Vitaly Borker, who owned and operated DecorMyEyes.com out of his home in the Sheepshead Bay section of Brooklyn, admitted in court that he had lied to and frightened his customers, suggesting that business pressures explained his behavior.

“I was answering personally about 100 e-mails a day and lost control of what I was saying at times,” he said, reading a prepared statement before Judge Richard J. Sullivan in Federal District Court in Manhattan. He closed by saying, “I want to apologize to everyone I hurt in connection with my actions, especially those people I threatened.”

Mr. Borker achieved something close to instant notoriety in late November after The New York Times published an article in which he discussed his habit of menacing customers who had complained to him about products bought through DecorMyEyes. Using several aliases, he threatened to kill or sexually assault customers, going so far in one instance that he e-mailed an image of the customer’s home, which had been obtained from Google maps. In addition, he sent warnings like, “P.S. don’t forget that I know where you live.”

The government also contended that he had sent an e-mail to the workplace of a customer of DecorMyEyes that said the customer was gay and dealt drugs.

According to Mr. Borker, who discussed his strategy during an hourlong interview in his home in early November, there was a method to his noxious ways. When irate and frightened customers took to the Internet to describe their ordeal — as dozens did over the years, on sites like getsatisfaction.com — it would elevate his site’s position in Google searches.

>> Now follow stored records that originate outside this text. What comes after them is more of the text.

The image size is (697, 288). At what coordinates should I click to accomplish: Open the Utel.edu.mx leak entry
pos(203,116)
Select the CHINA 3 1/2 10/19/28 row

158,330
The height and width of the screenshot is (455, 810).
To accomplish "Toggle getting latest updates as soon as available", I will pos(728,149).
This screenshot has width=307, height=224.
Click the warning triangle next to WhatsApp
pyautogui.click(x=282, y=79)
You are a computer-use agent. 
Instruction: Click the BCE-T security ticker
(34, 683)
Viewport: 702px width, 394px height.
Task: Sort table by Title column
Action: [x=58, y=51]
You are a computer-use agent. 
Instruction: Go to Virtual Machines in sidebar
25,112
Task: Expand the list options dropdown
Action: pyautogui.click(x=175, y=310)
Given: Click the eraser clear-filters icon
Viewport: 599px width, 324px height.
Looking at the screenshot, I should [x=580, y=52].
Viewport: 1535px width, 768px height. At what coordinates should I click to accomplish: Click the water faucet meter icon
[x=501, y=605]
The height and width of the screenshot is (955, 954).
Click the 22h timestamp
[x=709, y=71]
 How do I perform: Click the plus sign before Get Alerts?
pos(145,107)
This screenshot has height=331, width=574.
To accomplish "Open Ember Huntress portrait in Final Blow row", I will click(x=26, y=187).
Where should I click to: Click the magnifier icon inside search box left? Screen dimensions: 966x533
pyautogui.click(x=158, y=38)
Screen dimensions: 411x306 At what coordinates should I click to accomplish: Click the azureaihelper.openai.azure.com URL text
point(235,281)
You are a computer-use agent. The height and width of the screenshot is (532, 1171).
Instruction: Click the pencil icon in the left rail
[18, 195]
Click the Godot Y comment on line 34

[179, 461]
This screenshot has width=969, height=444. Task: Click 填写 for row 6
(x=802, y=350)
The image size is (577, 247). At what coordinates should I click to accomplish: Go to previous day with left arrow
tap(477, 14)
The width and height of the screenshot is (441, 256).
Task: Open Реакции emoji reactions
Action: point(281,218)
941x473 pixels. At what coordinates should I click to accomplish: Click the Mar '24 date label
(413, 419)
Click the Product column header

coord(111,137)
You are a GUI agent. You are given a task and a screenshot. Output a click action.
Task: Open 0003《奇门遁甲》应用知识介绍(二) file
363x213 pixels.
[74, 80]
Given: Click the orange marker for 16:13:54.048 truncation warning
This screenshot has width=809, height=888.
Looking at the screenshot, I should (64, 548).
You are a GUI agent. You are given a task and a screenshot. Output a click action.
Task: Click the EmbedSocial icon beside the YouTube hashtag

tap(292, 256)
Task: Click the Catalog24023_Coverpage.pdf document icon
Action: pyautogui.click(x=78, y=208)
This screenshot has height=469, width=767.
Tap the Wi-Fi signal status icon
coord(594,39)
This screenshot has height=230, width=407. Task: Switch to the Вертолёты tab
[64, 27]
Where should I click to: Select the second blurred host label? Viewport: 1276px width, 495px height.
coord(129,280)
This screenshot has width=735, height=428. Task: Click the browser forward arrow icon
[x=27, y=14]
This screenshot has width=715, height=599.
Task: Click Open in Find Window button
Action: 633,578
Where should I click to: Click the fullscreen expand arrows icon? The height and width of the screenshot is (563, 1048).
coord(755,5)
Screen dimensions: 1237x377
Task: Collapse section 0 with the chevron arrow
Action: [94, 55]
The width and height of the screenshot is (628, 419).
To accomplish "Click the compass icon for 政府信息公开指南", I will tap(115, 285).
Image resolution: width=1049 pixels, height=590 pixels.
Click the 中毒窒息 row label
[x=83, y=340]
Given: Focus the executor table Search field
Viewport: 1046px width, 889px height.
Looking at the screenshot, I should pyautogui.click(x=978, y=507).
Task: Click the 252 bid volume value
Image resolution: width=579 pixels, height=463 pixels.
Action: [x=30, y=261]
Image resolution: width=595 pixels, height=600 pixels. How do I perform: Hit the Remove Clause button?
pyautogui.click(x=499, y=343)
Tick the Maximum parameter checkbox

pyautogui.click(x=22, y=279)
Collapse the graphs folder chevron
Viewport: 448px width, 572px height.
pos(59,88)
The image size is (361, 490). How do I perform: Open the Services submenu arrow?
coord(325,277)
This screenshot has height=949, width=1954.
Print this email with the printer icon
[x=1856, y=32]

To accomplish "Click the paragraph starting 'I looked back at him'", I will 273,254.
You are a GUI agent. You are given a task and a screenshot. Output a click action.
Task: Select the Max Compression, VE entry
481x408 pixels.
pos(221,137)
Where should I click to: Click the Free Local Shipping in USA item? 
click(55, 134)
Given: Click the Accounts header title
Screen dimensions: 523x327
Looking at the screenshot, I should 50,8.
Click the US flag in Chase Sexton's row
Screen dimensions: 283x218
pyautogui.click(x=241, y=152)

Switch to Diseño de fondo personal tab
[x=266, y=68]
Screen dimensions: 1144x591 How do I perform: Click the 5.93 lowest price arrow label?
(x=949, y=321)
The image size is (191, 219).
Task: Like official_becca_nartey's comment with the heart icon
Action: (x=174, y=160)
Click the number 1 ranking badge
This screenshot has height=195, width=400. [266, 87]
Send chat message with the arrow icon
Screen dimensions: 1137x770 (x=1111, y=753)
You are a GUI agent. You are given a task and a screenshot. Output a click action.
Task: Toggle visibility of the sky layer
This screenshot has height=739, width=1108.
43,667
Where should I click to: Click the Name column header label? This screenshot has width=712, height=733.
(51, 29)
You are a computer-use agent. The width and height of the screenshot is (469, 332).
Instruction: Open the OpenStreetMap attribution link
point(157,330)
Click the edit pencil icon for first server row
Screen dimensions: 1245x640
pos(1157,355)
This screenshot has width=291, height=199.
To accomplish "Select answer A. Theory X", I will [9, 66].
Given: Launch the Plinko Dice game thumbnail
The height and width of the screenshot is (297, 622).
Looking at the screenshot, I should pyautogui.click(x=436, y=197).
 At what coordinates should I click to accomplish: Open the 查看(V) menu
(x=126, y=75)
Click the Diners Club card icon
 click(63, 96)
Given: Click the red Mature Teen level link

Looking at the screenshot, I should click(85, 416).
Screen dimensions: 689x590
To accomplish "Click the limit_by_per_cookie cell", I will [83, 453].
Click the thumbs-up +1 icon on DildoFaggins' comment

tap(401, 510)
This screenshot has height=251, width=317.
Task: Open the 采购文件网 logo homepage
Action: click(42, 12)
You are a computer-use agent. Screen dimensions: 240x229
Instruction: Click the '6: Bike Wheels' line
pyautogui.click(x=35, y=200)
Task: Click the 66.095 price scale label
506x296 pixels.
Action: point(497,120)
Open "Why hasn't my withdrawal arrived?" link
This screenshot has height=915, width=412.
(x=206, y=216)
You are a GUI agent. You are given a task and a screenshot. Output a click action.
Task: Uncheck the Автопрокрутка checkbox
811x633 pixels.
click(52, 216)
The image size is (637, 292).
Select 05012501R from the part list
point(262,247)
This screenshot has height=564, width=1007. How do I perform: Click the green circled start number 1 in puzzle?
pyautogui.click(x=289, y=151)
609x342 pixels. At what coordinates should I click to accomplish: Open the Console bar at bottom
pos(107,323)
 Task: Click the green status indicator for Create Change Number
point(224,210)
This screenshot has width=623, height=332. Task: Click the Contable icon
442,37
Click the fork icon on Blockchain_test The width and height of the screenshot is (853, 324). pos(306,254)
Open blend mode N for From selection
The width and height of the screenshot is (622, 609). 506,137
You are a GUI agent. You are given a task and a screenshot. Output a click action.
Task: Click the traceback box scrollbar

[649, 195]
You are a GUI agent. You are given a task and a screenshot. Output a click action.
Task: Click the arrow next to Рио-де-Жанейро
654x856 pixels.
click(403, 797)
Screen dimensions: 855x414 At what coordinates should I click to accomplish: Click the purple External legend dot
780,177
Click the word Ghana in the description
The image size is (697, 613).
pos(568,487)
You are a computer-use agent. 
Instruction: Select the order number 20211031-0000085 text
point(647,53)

A few days after the article was published, Google announced that it had convened a team to look at this issue and had already changed its search algorithm so that no company could use negative feedback to positive effect. The company declined to disclose details but wrote on its official blog, “We can say with reasonable confidence that being bad to customers is bad for business on Google.”

Mr. Borker was arrested on Dec. 6 by postal inspectors, who raided his home and hauled away boxes of inventory and his computer. He was initially denied bail and was kept at Brooklyn’s Metropolitan Detention Center until April 6, when Judge Sullivan released him on a $1 million bond, citing the findings of a medical expert who had performed a psychiatric evaluation.

“I don’t do this lightly,” Judge Sullivan said at the time. “These threats are chilling, Mr. Borker.”

The judge ordered confinement, barred him from using the Internet, severely restricted his use of the phone and required a security guard to stay in his house — to ensure that all these terms were being met — at a cost to Mr. Borker of $1,000 a day.

The mail fraud and wire fraud counts stem from the government’s accusation that Mr. Borker was selling counterfeit merchandise, chiefly knock-offs of eyewear brands, like Tom Ford, Valentino and Polo.

Sentencing is scheduled for Sept. 16. Government prosecutors said that under the guidelines, Mr. Borker should spend at least five and perhaps as many as six and a half years in prison.

Mr. Borker’s lawyer, Dominic Amorosa, said he expected a fraction of that sentence — a year to 18 months.